WG-prioritization assigning priority (Zulip discussion).
@rustbot label -I-prioritize +P-high regression-untriaged
@Gankra did you run the abi checker for some i686 targets?
I have not, it's on my TODO list to figure out how platforms-that-aren't-host-but-can-run-on-host should be handled by abi-checker, since that's a lot easier than the full cross-compile case but also I'm not sure what problems come up if you build an x86_32 dylib and load it into an x64 process on the various platforms (esp when passing opaque pointers across the dylib boundary).
edit: actually maybe this would be fine if I just make you rebuild the harness itself too...
More broadly, I'm not sure abi-cafe would be able to catch this since the ultimate ABI is correct, it's just that llvm freaks out after cross-lang LTO. Maybe this is something abi-cafe should support checking? I'm not sure how hard it is to setup.
llvm has had other bugs like this before too, right? istr something wonky about inlining functions compiled for different "modes" like simd or thumb?

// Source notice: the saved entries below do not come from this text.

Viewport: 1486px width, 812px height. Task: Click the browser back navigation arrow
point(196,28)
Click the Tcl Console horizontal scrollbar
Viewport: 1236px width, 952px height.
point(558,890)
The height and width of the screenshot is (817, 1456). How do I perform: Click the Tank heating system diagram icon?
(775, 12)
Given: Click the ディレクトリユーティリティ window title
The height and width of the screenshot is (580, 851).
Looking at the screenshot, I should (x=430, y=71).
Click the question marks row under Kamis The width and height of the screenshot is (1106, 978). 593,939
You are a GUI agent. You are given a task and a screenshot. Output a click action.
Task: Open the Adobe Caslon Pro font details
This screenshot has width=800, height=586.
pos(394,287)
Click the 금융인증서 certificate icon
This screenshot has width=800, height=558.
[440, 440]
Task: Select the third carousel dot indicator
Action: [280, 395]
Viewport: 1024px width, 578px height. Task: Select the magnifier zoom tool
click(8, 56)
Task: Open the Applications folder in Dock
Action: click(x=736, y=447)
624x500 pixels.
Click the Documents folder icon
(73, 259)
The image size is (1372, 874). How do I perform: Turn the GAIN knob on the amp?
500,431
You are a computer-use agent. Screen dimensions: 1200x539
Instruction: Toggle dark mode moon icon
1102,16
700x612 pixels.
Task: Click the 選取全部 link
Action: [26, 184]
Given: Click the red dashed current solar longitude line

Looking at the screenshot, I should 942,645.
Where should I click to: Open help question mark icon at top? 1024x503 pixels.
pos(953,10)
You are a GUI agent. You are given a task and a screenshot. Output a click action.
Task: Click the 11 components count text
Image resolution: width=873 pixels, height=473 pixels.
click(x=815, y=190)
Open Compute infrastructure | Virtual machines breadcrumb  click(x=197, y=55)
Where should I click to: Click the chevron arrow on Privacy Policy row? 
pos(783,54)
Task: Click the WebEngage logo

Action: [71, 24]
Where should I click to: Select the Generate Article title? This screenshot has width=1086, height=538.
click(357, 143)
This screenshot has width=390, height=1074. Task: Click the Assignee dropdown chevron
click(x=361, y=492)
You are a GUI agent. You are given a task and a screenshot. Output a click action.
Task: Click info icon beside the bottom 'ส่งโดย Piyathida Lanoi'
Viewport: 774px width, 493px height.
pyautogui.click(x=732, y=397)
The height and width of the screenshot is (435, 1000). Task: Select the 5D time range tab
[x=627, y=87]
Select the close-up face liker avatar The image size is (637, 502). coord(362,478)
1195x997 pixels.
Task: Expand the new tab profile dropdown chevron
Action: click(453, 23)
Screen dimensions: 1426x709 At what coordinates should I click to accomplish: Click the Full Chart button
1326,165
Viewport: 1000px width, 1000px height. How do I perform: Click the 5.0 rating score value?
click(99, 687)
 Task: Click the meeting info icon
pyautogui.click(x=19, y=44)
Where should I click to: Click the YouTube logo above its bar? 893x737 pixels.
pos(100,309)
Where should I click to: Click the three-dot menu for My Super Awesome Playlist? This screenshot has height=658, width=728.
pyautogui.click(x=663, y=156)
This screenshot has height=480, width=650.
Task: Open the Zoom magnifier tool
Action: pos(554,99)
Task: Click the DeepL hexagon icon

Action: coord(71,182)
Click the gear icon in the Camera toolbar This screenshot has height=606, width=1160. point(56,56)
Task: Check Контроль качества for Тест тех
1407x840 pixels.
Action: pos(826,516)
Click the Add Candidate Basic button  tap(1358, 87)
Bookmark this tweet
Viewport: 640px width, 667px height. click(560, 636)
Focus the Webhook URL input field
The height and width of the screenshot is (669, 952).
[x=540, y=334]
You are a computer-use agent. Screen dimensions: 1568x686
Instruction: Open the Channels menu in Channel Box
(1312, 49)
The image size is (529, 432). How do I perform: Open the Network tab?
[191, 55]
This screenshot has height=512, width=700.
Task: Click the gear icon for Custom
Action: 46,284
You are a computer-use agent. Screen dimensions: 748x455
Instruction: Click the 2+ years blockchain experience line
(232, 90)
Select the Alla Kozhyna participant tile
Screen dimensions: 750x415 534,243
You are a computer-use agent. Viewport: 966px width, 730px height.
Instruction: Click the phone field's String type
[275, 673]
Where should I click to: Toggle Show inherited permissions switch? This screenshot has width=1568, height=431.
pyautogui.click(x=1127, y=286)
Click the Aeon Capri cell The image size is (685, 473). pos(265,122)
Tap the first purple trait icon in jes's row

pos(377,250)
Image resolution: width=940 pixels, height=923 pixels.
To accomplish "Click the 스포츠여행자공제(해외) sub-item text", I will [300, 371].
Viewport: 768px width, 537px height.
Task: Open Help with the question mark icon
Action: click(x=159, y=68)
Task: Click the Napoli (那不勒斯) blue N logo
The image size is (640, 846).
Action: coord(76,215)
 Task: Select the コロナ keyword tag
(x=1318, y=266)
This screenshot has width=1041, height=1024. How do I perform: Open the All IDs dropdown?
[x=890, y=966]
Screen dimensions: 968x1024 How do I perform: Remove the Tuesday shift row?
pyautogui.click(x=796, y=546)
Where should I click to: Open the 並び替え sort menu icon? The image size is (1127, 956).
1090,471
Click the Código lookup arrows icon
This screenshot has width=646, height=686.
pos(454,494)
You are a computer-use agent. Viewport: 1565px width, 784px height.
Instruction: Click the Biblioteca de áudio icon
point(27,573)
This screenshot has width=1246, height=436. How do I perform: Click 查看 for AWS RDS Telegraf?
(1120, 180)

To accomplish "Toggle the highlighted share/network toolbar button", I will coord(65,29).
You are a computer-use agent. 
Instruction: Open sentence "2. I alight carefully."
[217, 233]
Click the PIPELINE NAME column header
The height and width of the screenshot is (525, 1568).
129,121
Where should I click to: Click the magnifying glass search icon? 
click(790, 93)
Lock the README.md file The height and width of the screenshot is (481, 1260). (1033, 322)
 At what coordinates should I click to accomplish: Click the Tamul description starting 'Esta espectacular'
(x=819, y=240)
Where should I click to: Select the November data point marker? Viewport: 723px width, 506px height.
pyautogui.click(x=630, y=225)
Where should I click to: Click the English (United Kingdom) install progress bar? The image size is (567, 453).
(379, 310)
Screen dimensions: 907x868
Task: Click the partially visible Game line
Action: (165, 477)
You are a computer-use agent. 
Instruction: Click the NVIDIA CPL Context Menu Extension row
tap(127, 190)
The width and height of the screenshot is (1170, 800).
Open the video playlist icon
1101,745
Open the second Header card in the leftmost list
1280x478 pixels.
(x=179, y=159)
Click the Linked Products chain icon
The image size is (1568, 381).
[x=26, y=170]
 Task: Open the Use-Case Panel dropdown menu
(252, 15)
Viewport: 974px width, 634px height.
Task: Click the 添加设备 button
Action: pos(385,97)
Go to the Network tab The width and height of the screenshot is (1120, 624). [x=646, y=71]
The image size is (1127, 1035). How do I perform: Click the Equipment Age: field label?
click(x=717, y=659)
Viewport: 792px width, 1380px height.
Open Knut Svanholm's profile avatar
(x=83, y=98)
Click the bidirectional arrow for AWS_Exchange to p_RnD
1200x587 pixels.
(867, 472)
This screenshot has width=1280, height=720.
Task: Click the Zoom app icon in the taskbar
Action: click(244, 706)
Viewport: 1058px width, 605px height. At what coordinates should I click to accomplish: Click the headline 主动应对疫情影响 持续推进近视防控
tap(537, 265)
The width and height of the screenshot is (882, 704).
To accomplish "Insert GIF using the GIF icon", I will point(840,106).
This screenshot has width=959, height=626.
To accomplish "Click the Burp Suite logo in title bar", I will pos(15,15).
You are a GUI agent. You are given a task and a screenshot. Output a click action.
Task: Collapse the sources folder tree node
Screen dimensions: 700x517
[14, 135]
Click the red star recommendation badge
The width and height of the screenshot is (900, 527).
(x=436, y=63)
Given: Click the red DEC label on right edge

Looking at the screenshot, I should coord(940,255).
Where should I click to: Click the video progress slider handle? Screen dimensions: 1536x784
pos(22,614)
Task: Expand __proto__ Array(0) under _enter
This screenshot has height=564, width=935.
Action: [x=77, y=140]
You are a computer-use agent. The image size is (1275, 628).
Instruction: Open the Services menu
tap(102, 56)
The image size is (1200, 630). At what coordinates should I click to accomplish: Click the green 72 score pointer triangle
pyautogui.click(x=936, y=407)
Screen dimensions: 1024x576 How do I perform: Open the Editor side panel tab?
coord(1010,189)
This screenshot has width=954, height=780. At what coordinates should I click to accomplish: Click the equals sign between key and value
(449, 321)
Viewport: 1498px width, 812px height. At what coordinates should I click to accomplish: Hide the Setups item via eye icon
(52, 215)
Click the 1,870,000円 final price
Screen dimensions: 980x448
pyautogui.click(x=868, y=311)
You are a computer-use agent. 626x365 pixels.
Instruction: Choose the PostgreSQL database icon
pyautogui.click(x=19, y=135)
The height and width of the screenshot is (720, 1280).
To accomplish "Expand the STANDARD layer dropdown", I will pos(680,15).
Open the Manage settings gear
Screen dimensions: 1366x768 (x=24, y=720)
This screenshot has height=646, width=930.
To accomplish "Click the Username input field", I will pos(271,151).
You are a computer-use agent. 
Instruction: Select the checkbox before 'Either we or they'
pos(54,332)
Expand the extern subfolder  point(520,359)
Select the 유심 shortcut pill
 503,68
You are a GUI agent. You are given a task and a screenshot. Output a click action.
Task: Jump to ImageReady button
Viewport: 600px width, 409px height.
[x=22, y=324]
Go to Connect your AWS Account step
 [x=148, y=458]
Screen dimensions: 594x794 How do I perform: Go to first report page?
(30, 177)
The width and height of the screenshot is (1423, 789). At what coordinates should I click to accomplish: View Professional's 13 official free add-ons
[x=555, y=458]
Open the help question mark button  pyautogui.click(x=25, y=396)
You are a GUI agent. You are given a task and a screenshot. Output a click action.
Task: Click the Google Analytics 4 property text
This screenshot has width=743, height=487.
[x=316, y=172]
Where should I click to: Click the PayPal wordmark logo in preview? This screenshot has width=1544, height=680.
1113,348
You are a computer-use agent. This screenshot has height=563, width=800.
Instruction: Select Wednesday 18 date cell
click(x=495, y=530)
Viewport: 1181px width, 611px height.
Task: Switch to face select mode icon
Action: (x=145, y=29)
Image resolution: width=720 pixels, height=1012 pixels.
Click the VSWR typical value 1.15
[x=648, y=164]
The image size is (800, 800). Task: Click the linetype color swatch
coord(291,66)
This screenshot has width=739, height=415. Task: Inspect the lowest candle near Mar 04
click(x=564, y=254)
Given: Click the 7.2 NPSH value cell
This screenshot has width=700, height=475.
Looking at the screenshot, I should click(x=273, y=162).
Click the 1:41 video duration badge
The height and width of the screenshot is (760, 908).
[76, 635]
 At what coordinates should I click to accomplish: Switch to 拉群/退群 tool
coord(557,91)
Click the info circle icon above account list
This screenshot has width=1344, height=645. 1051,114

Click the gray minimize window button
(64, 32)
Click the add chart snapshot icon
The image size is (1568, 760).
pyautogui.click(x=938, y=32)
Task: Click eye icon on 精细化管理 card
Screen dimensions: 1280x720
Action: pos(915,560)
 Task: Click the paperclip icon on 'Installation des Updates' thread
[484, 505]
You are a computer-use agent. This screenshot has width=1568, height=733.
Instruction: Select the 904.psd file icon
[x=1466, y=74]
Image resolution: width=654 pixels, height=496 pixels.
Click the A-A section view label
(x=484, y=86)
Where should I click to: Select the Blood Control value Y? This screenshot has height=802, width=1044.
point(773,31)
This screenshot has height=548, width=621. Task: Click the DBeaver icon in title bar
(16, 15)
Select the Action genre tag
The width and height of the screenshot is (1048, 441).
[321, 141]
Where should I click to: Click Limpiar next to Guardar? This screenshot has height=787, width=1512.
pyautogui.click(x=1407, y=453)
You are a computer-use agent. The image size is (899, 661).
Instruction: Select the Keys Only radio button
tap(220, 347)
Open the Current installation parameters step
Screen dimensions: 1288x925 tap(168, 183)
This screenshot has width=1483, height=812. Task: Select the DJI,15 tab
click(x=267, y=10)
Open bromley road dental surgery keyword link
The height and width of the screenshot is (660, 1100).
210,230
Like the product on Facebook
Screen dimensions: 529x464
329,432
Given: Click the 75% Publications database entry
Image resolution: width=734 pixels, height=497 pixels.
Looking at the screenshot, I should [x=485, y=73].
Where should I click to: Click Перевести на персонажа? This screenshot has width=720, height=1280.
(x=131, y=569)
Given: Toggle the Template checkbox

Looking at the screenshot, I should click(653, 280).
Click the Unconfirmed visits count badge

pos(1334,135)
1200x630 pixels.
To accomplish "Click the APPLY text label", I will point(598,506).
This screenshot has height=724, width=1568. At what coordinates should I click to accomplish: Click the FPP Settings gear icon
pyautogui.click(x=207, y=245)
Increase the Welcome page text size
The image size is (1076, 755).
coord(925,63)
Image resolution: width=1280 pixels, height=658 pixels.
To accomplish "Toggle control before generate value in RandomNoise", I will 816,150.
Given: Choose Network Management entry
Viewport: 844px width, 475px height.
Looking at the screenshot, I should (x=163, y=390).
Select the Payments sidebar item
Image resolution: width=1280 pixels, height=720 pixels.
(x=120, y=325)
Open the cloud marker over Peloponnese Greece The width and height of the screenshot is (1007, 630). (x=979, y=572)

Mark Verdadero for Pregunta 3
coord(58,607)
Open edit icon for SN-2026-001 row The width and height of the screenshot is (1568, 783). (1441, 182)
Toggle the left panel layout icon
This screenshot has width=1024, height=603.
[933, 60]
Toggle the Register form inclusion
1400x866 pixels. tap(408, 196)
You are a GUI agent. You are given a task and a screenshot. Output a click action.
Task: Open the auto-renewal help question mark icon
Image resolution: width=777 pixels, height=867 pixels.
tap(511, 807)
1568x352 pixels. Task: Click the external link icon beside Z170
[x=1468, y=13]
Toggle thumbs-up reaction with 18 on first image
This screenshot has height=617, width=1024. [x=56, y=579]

But for rustc_target to be really good at this, we'd have to go all the way to exact register/stack mappings (which e.g. the Cranelift backend could maybe use directly)
Cranelift doesn't allow assigning exact registers. Cranelift is pretty much exactly on the same level as what rustc_target exposes. You tell it the calling convention (for assigning registers and stack locations) and a list of input and output AbiParam
where each AbiParam
has a primitive type (i8, i16, i32, i64, i128, f32, f64 or vector types), argument extension (none, zero extension, sign extension) and argument purpose (normal, struct argument of given size, struct return, and a couple of ones only meant for use by wasm runtimes). Rustc_target tells exactly how to perform the decomposition from rust values to Cranelift arguments and return values. Unlike LLVM it doesn't have struct types, so struct arguments just specify size (i believe it will also need to specify alignment in the future) and struct returns are performed by returning multiple values rather than a single struct value.
@Gankra cargo run --target i686-unknown-linux-gnu
works just fine on an x86_64 host and compiles the tests for i686. I get the following results:
Final Results:
[...]
ptr::c::rustc_calls_cc failed
ptr::c::cc_calls_rustc failed
[...]
ui128::c::rustc_calls_cc fixed (test was busted, congrats!)
ui128::c::cc_calls_rustc fixed (test was busted, congrats!)
ui128::c::cc_calls_cc failed
[...]
231 tests run - 44 passed, 0 busted, 5 failed, 182 skipped
Error: TestsFailed
The errors I get are:
compiling ptr::c::rustc_calls_cc
running: "rustc" "--crate-type" "staticlib" "--out-dir" "target/temp/" "--target" "i686-unknown-linux-gnu" "-Cmetadata=ptr_c_rustc_caller" "generated_impls/rustc/ptr_c_rustc_caller.rs"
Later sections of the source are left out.